Langkah Arkan terhenti di depan pintu kamarnya, "kau tidak usah masuk, serahkan tas dan jas itu padaku." Pintanya tanpa menoleh.
"Tapi, saya belum menyiapkan ari mandi Tuan." Ucap Rania merasa sedikit kecewa.
"Aku bisa sendiri, aku bukan bayi yang harus selalu kau urus." Ucapnya. Mau tak mau Rania pun menyerahkan barang Arkan dan mundur kembali, menjaga jarak dengan Pria itu.
"Pergilah, aku tidak membutuhkanmu sekarang." Sikap Arkan tampak aneh, dia lebih pendiam setelah kemarahannya meledak pada Gwen tadi.
Rania merasa cemas, sebelum Arkan menutup pintu dia kembali bertanya, "apa Tuan baik-baik saja?"
"Aku baik. Kau pergilah, bilang pada Bibi Betty, tidak boleh ada yang menggangguku." Ucapnya, lantas menutup pintu.
'Ada apa dengannya, apa dia sakit? Kan, kau banyak berubah, badanmu terlihat kurus. Apa kepergian ku begitu mempengaruhimu? Sayang, ku mohon jagalah dirimu baik-baik. Walau aku di dekatmu, aku dan kamu tidak bisa seperti dulu lagi.' Rania mengepalkan tangannya, dengan kepala tertunduk lesu.
Malam harinya Rania pulang, suasana rumah masih nampak sepi, agaknya Ran belum kembali.
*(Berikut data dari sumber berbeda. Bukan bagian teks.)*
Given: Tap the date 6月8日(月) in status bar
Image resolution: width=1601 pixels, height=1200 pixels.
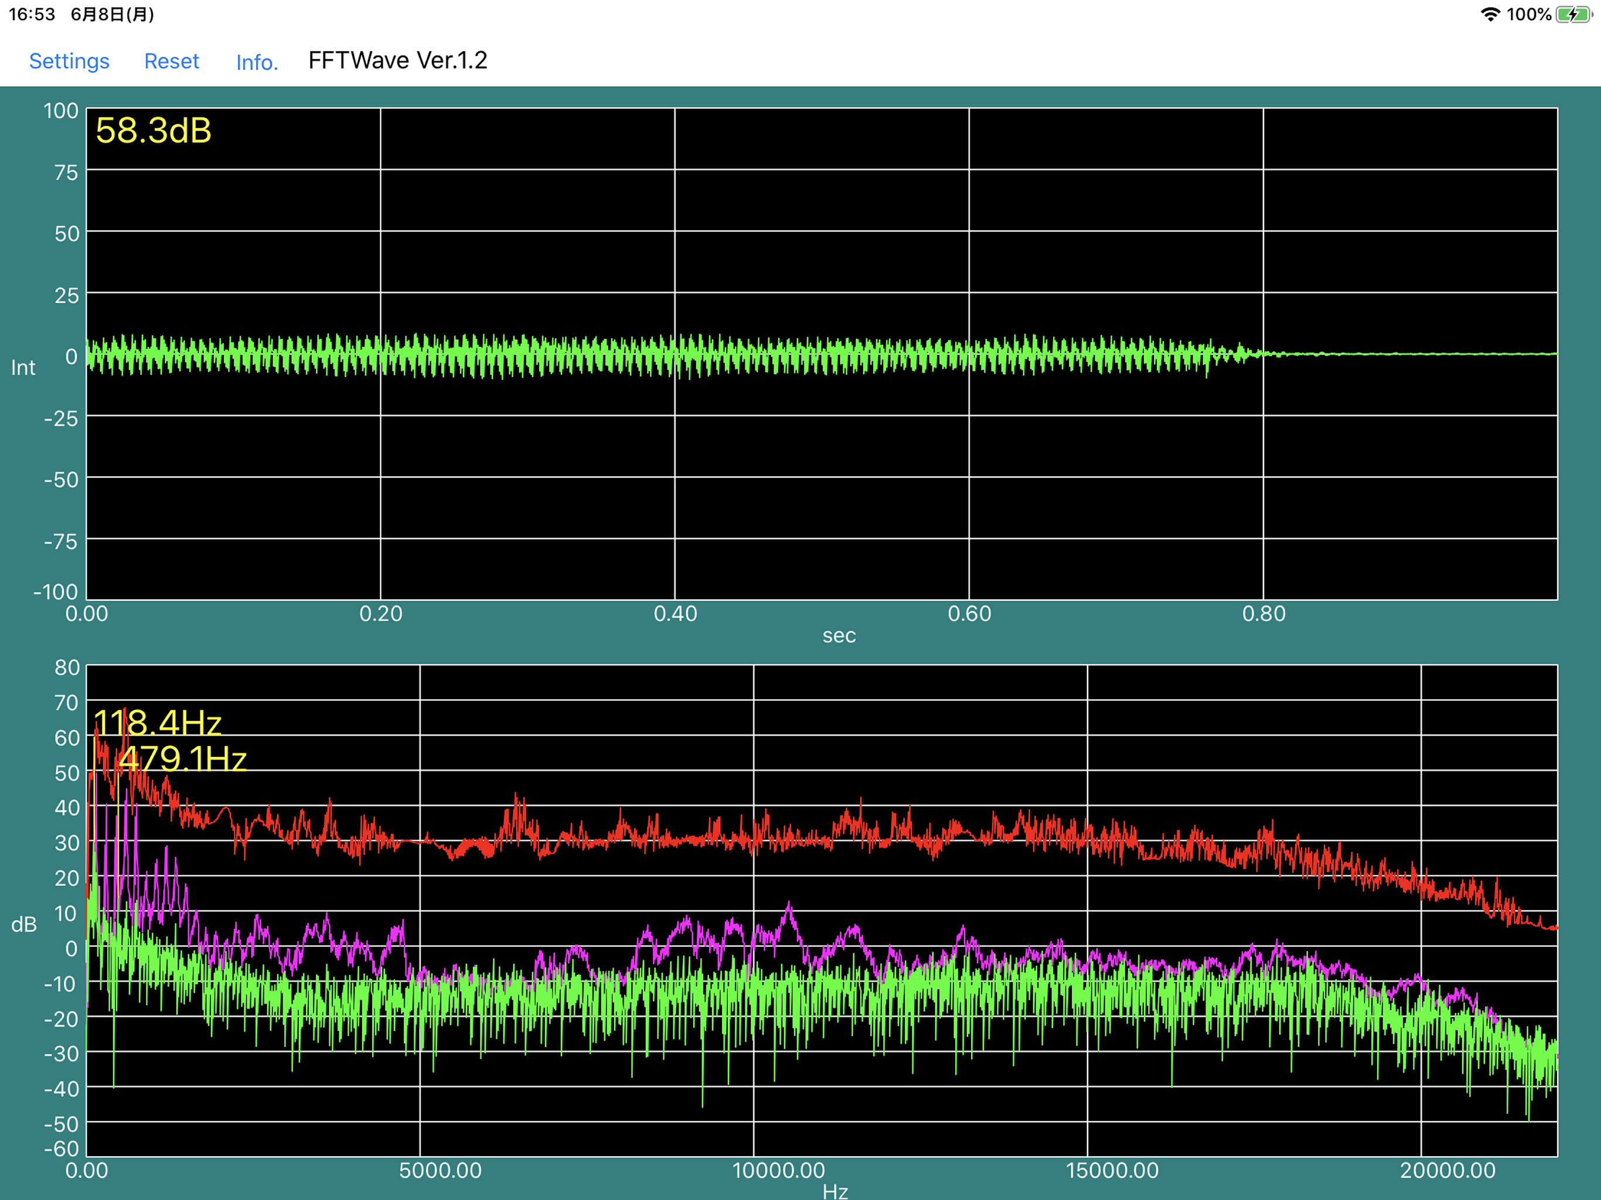Looking at the screenshot, I should click(112, 14).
Akhir-akhir ini entah apa yang Pria itu lakukan dia acap kali pulang malam dan langsung mengurung diri di kamar, besoknya tanpa menunggu Rania bangun dia sudah pergi kerja lebih dulu.
"Sebetulnya apa yang dilakukan bocah itu, apa dia ngambil kerja lembur lagi seperti waktu itu?" Gumam Rania sambil mengambil botol air dingin dari dalam kulkas.
"Sudah cukup lama aku hidup sebagai gadis ini, sekarang aku sudah mulai terbiasa. Jika di ingat-ingat besok seharusnya hari ulang tahunku, apa Arkan masih ingat? Atau sikap dia begitu, karena ini?"
Ceklek...
Pintu terbuka dan tertutup kembali, sudah dapat di tebak siapa yang datang, karena yang tinggal di rumah ini hanya ada mereka berdua.
Ran masuk dengan wajah di tekuk, dia membuang mukanya kearah lain, kemudian berjalan cepat menuju kamarnya.
"Hey tunggu sebentar, ada apa dengan dia? Apa lagi yang aku lakukan hingga membuat dia marah?" Gumam Rania heran.
"Kak, tunggu!" Teriak Rania, namun Ran tak menghiraukannya, dia langsung menutup pintu sebelum Rania sampai.
semangat thor lanjut...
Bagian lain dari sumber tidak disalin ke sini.